Before harvest season, clean your equipment. Pay close attention to the engine and engine compartment. Use a pressure washer or steam cleaner to remove oil, caked-on grease and crop residue.(2) This will reduce the possibility of fire and it will allow your engine to run cooler and more efficiently.
Make regular cleaning a part of your daily routine. Reduce fuel sources by taking a few minutes to blow off leaves, dry foliage, crop residue and other debris with an air compressor or leaf blower. Clean debris away from bearings, belts and other moving parts.
Pay special attention to maintenance. Follow instructions and lubrication schedules provided in the owner’s manual. Complete regular visual inspections for possible leaks, exposed electrical wiring or any other signs of wear and tear. Be aware of any signs of increased friction or grinding and complete regular inspections of bearings and belts.
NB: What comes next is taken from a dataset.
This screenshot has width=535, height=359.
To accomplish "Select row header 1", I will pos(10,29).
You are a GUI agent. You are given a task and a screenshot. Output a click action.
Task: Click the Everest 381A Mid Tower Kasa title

As combines have become larger so have the amounts of fuel and oils which they carry. Pay special attention while refueling. Allow equipment to cool. Allow proper time for fumes to dissipate. Immediately wipe up any spills.
Reduce Heat Sources
The exhaust system is the most common heat source on combines and other farm machinery. Complete regular inspections of the exhaust system including the manifold, muffler and turbocharger. Be aware of and address any leaks, buildup or irregular wear and tear.
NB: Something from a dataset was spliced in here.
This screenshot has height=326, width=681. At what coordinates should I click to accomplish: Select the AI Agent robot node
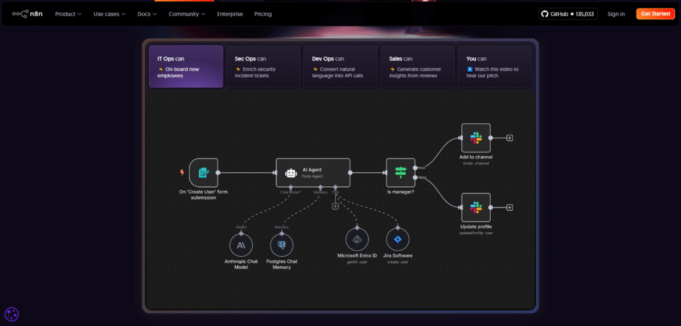click(313, 172)
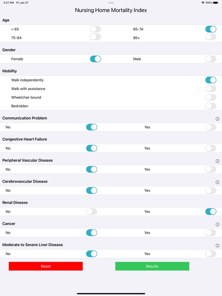The image size is (222, 296).
Task: Turn off the 65-74 age toggle
Action: pos(211,29)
Even with your best efforts a fire can still happen. With careful emergency planning fire damage can be minimized.
Equip your agricultural machinery with portable fire extinguishers. Large harvesting equipment should have two or more extinguishers. Inspect and service your fire extinguishers on a regular basis.
If a fire does occur, quickly shut off the machine, grab a fire extinguisher and get help. Be sure that the operator of the equipment always carries a cell-phone, two-way radio or some other means of communication with them. Approach any fire with extreme caution. Even a small fire can flare up dramatically as you open doors, hatches, or other areas to gain access.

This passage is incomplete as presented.